Azure -> Parquet File-> Python -> Without download, read and query on parquet file
Python is very rich with data analytics libraries which brought me to use it for one of the use case. The same use case initially I tried to perform with Java also, but I found that the effort is more in java side. So just for the POC purpose, I choose python.
My sue case was to read and query on parquet file content without downloading it.
So to perform this activity, I converted the parquet file to streams with the help of BytesIO.
Once, I got the stream, I used pyArrow library which helped me to read this data into python data frames directly.
blob_service_client_instance = createBlobServiceClient()
blob_client_instance = blob_service_client_instance.get_blob_client(
CONTAINER_NAME, 'userdata1.parquet', snapshot=None)
blob_data = blob_client_instance.download_blob()
stream = BytesIO()
blob_data.readinto(stream)
processed_df = pd.read_parquet(stream, engine='pyarrow')
# print(processed_df.columns)
return processed_df
Once you have the data inside the dataframe, you can put query into it easily.

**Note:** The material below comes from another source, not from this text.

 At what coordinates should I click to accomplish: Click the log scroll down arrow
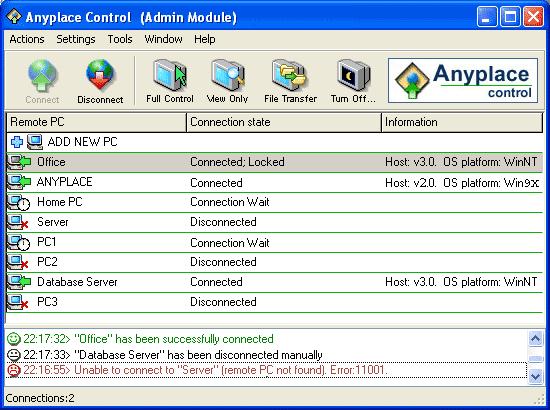click(x=536, y=376)
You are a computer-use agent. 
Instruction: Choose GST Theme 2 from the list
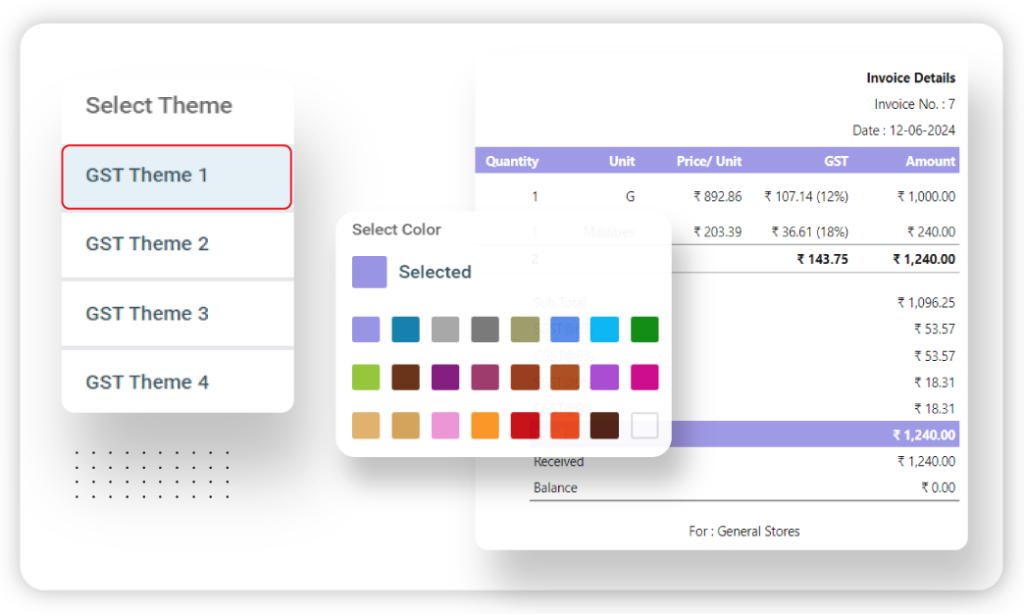176,244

processed_df = donwloadParquetFile()
setDisplayForDataFrame(None,None,1000)
print(processed_df)
print (processed_df.head(3))
print("---------------------Query Output--------------------------------")
print(processed_df.query(query))
And this query will be your query.
In my case, I was passing it from my main method, which was int he form of :
first_name == "Amanda" and last_name == "Jordan"
To show the results in console, we can set the option in panda dataframe.